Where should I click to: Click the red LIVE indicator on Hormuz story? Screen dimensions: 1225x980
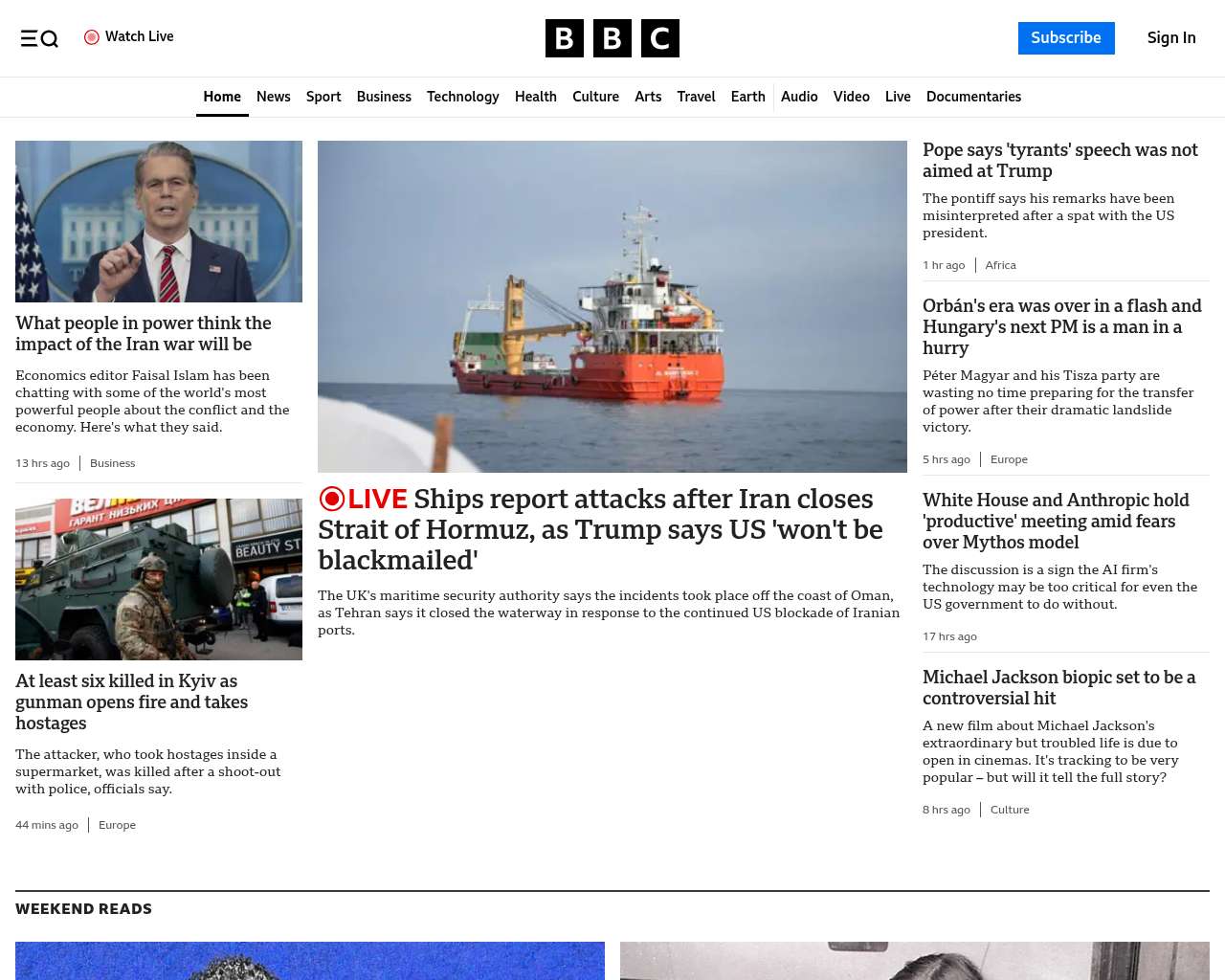[364, 499]
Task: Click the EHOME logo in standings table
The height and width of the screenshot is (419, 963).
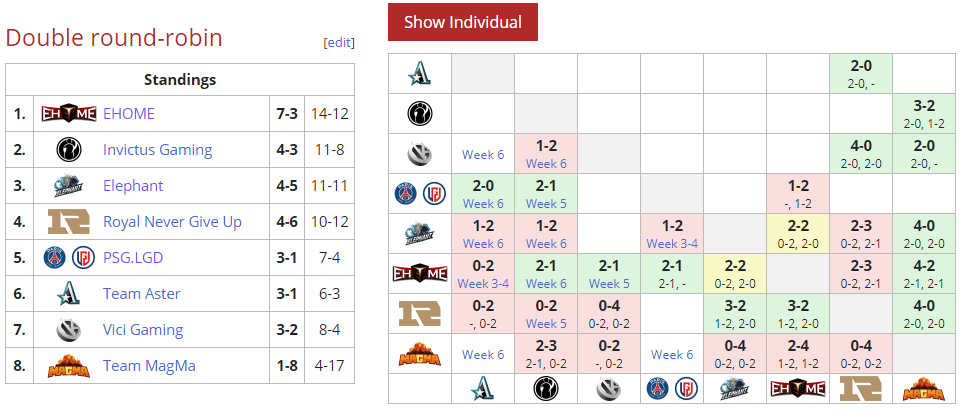Action: pyautogui.click(x=68, y=114)
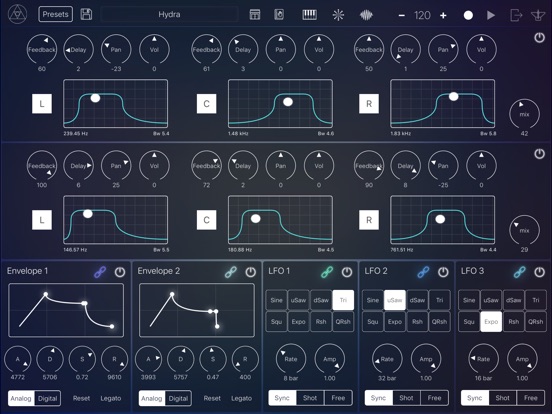Start playback with the play button
Viewport: 552px width, 414px height.
click(x=491, y=15)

══════════════════════════════

* Problem to solve: Repeat the material verbatim but without any of its pictures.

* Written solution:
Where should I click to: Click the red LIVE indicator on Hormuz story? Screen dimensions: 1225x980
[364, 499]
Task: Click the EHOME logo in standings table
The height and width of the screenshot is (419, 963).
Action: pyautogui.click(x=68, y=114)
Start playback with the play button
Viewport: 552px width, 414px height.
click(x=491, y=15)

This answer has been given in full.